A Ondo identificou esta dor de mercado e lançou a “Liquidez como Serviço”: os projetos, conforme as suas necessidades, depositam tokens nativos num pool de liquidez dedicado criado pela Ondo; a Ondo então combina estes tokens com pools de ativos equivalentes fornecidos por parceiros como Frax, Fei e Angle, criando pares de liquidez equilibrados e em conformidade; estes pares são disponibilizados em exchanges descentralizadas, o que assegura liquidez para os tokens nativos. No fim da colaboração, a Ondo retira a liquidez e os lucros gerados. Depois, devolve os ativos ao projeto, paga aos parceiros os juros combinados e entrega o restante lucro ao projeto.
Neste momento, a Ondo era um fornecedor de infraestrutura DeFi, resolvendo a insustentabilidade do liquidity mining.
Em 2022, a stablecoin algorítmica UST do ecossistema Terra e o seu token nativo LUNA colapsaram em espiral, desencadeando uma crise de confiança na DeFi. Nesse contexto, a Ondo voltou-se para o emergente e pujante setor RWA.
Em 2023, a Ondo V2 foi lançada, tendo como produto central a tokenização da dívida pública dos EUA (OUSG). O ativo subjacente ao OUSG é o ETF iShares Short Treasury da BlackRock, garantindo segurança e liquidez, conferindo ao OUSG baixo risco. O OUSG pode ser integrado em protocolos DeFi como Flux Finance, que suportam ativos regulados, permitindo aos investidores, após adquiri-lo, transferir a propriedade e realizar empréstimos via contratos inteligentes sujeitos a compliance. O lançamento do OUSG provou que ativos financeiros tradicionais de baixo risco podem ser tokenizados.

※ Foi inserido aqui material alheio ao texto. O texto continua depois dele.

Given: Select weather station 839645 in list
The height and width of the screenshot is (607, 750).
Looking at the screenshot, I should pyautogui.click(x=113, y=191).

Sob a liderança de Gensler, a SEC aumentou a pressão sobre o mercado cripto, levando a um “inverno regulatório” há dois anos. Em outubro de 2023, a SEC iniciou a investigação sobre a Ondo. O foco era se o processo de tokenização dos títulos do Tesouro americano pela Ondo cumpria a legislação de valores mobiliários e se o token ONDO deveria ser considerado um valor mobiliário. Esta investigação durou dois anos.
A 6 de outubro de 2025, a Ondo Finance concluiu a aquisição da Oasis Pro, uma corretora licenciada pela SEC, para impulsionar o desenvolvimento seguro da sua atividade de valores mobiliários tokenizados; a 6 de dezembro, a ONDO apresentou à SEC o seu roadmap para valores mobiliários tokenizados, defendendo múltiplos modelos de propriedade de ativos e a integração on-chain alargada, para manter a liderança dos EUA na transformação da tokenização.
Após estes esforços de conformidade, a Ondo não foi alvo de qualquer acusação — um sinal regulatório muito positivo para a indústria cripto.
Da DeFi à RWA, até ao desenvolvimento regulado, a Ondo tem gerido com precisão as tendências do setor e aproveitado todas as oportunidades. Agora, com o fim da investigação da SEC, a Ondo está finalmente livre. Para onde olhará a Ondo no futuro? Talvez a Cimeira de Nova Iorque, em fevereiro de 2026, nos dê uma pista.